How Nurses Can Contribute
When incorporated into the evaluation and implementation process for these new technologies, nurses are able to offer insights into training plans, optimize workflows, and reduce obstacles to delivering excellent patient care. Specifically, Freeman outlines the following roles and ways nurses can support tricky IT implementations:
- Bedside Nurses – Have extensive knowledge regarding workflows and how to identify and solve problems. They use technology on a daily basis and can advise how to maximize the hospital’s investment.
- Advanced Practice Registered Nurses – Familiar with how health IT benefits patient care and positioned to provide valuable input.
- Nursing Leadership Team – Able to understand the need to balance data and analytics with streamlined IT from a user perspective. Nurse leaders offer valuable assistance in designing dashboards or templates, and garnering support or engagement from the nursing staff.
- Nurse Educators – Proficient at evaluating and leveraging the crossover between clinical processes and health IT proficiency and training to ensure proper documentation is carried out.

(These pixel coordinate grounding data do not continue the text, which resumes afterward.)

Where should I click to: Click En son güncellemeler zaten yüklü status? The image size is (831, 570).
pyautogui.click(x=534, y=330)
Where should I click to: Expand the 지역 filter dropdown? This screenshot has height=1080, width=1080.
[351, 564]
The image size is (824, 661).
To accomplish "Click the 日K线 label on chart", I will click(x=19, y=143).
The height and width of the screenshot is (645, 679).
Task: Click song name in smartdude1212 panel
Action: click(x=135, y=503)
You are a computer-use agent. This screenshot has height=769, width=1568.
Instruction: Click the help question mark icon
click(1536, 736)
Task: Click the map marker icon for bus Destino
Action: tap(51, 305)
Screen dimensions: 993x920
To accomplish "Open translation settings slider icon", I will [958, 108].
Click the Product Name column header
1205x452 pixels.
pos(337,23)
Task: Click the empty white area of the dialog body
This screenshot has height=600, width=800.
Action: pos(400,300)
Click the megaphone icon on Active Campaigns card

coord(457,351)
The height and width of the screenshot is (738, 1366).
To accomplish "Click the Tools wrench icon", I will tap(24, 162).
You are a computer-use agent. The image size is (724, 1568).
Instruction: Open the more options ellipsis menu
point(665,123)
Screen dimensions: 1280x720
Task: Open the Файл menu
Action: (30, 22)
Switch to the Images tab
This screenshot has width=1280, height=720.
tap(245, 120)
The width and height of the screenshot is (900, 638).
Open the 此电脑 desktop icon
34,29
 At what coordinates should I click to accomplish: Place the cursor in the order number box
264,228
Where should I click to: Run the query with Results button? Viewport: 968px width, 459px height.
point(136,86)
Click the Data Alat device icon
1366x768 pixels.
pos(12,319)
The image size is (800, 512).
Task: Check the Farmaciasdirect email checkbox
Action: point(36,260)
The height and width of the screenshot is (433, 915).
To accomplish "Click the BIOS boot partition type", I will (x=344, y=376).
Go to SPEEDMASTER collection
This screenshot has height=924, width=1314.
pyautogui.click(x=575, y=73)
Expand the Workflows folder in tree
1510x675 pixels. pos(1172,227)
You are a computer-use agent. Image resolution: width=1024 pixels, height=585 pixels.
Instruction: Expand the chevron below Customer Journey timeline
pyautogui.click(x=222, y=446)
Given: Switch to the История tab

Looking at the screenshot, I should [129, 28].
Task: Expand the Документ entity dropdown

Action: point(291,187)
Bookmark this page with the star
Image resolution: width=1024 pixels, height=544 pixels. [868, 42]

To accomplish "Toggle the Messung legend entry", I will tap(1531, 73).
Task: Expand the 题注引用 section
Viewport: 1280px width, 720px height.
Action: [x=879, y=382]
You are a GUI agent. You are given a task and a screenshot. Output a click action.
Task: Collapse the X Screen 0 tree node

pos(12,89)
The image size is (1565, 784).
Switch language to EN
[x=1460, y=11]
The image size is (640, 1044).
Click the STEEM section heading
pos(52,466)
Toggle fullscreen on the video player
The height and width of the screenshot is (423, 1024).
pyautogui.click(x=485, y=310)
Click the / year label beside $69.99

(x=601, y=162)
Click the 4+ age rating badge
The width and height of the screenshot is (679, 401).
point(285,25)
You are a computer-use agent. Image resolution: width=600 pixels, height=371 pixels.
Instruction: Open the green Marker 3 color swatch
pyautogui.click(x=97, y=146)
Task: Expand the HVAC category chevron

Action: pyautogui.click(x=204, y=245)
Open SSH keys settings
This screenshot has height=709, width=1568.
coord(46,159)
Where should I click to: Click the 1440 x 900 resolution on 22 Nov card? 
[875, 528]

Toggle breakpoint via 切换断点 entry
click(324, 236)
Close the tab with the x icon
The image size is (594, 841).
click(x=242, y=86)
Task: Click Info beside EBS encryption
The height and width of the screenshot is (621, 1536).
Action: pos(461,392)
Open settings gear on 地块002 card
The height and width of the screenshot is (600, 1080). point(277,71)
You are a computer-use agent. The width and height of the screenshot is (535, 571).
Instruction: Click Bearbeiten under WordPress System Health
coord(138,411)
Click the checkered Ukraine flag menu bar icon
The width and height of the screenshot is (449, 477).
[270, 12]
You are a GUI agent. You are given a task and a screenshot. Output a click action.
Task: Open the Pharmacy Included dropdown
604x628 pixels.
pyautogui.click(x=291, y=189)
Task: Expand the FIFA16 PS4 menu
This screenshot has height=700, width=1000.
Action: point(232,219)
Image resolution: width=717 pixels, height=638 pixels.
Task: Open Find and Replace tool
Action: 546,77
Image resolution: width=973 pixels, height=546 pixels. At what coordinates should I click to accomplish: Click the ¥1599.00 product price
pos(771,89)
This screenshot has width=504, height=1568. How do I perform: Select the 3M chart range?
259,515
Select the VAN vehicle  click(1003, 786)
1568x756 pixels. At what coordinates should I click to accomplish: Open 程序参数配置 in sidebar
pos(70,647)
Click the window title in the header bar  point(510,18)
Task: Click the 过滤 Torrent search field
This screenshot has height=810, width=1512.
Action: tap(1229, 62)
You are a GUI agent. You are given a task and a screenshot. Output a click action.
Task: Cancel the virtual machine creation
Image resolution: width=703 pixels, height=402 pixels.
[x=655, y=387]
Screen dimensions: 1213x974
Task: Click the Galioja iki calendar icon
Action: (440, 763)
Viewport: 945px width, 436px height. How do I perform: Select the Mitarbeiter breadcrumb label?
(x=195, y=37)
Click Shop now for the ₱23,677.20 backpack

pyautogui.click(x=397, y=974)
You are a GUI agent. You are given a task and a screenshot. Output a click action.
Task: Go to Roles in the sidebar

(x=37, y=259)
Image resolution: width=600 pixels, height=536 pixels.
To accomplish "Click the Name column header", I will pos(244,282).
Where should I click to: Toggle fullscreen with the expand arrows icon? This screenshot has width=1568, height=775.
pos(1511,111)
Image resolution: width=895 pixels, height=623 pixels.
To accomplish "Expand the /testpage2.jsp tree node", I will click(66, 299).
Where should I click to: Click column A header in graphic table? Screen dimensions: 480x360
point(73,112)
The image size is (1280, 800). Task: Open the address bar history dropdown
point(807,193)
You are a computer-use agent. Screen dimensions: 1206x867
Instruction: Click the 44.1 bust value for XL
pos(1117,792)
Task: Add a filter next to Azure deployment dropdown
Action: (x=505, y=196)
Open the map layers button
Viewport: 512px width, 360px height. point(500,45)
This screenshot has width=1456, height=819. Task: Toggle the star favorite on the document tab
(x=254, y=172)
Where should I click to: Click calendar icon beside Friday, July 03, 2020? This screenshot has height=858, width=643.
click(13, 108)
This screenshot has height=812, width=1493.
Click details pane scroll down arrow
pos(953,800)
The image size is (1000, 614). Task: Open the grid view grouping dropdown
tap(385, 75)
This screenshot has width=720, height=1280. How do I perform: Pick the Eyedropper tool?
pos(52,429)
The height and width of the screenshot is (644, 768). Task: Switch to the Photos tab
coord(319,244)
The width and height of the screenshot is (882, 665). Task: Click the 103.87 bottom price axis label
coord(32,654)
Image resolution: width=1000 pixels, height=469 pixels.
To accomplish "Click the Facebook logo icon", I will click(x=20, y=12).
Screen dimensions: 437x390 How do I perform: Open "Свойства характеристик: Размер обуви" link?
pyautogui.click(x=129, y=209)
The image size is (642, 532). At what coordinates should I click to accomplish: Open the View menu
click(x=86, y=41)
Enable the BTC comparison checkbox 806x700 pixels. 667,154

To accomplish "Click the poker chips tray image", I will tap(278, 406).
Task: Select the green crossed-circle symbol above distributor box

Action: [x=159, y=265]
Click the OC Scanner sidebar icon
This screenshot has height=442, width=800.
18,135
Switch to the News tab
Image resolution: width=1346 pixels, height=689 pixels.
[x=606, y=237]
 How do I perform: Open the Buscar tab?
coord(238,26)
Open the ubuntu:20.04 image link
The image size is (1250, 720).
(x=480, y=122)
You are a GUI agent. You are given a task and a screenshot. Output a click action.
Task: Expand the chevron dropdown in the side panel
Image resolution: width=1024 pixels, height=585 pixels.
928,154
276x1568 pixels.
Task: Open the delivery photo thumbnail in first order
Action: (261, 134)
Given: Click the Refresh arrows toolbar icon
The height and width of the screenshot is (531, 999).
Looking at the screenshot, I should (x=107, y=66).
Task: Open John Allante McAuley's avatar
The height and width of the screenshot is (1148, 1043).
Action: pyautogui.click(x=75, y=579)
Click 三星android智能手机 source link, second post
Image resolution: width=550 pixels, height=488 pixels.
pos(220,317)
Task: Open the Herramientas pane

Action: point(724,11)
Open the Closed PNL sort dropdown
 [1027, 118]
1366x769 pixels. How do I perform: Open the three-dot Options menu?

- Nursing Informaticists – Offer a holistic perspective on what is needed in the way of workflows, technical knowledge, and training before a new IT installation. They also help translate provider needs into specific requests for the IT team, and help test and ensure the intended result meets the needs of the clinical end user.
- Clinical Analysts – Help build the system and manage databases from within the IT setting while offering a unique clinical perspective on build design, quality and testing.
In addition to including nurses in health IT implementations, Freeman urges hospitals to remember that any HIT installation is more than just the IT components. Including end users in implementation, design and reporting is essential to ensure these tools perform as intended with optimal clinical benefits. According to Freeman, “Success is often less about the ‘IT’ itself and more about implementation, documentation, culture, analytics, training, workflows, and interdisciplinary engagement.”